● Task objective
Find every line in the items below that contains the string "order", matching case exactly, and copy each of those lines.
........
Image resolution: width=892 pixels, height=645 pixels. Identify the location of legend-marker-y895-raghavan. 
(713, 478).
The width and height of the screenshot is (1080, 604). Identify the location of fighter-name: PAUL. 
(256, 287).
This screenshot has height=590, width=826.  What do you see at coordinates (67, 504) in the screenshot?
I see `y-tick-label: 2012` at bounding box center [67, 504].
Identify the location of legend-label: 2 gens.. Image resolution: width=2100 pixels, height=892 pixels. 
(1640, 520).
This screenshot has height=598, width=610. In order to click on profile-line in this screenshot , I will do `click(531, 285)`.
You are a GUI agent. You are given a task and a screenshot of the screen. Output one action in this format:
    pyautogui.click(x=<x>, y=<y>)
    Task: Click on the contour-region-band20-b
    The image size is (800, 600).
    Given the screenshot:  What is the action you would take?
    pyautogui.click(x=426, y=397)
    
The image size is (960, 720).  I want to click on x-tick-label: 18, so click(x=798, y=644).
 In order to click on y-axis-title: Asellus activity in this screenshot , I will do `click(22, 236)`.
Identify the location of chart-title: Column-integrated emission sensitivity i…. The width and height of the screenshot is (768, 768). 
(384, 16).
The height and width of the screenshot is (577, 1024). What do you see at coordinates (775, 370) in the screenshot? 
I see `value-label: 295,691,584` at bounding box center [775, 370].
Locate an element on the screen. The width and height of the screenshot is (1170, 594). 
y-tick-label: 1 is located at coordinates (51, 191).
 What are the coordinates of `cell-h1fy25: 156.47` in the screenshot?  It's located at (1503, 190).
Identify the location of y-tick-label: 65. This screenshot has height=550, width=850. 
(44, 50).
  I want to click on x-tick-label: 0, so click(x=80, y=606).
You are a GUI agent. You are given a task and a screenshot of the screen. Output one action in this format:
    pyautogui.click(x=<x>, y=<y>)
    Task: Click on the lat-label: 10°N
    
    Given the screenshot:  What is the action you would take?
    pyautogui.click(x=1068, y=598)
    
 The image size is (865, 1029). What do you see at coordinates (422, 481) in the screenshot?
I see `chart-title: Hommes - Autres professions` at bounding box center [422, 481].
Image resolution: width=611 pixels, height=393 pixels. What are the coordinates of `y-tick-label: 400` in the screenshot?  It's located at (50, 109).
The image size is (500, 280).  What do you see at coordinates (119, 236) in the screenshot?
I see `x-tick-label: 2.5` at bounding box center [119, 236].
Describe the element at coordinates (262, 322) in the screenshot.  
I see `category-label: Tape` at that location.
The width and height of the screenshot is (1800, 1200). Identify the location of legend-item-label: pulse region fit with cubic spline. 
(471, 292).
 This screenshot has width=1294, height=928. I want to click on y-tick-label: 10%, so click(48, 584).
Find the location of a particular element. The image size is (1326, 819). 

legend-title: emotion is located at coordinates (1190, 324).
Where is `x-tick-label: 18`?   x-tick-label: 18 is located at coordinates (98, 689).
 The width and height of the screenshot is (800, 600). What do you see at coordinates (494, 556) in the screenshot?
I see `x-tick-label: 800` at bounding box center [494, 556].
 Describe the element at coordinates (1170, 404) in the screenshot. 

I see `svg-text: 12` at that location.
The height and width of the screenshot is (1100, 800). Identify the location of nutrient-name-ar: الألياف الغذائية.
........
● Worked solution
This screenshot has height=598, width=610. In order to click on profile-line in this screenshot , I will do `click(531, 285)`.
 In order to click on y-axis-title: Asellus activity in this screenshot , I will do `click(22, 236)`.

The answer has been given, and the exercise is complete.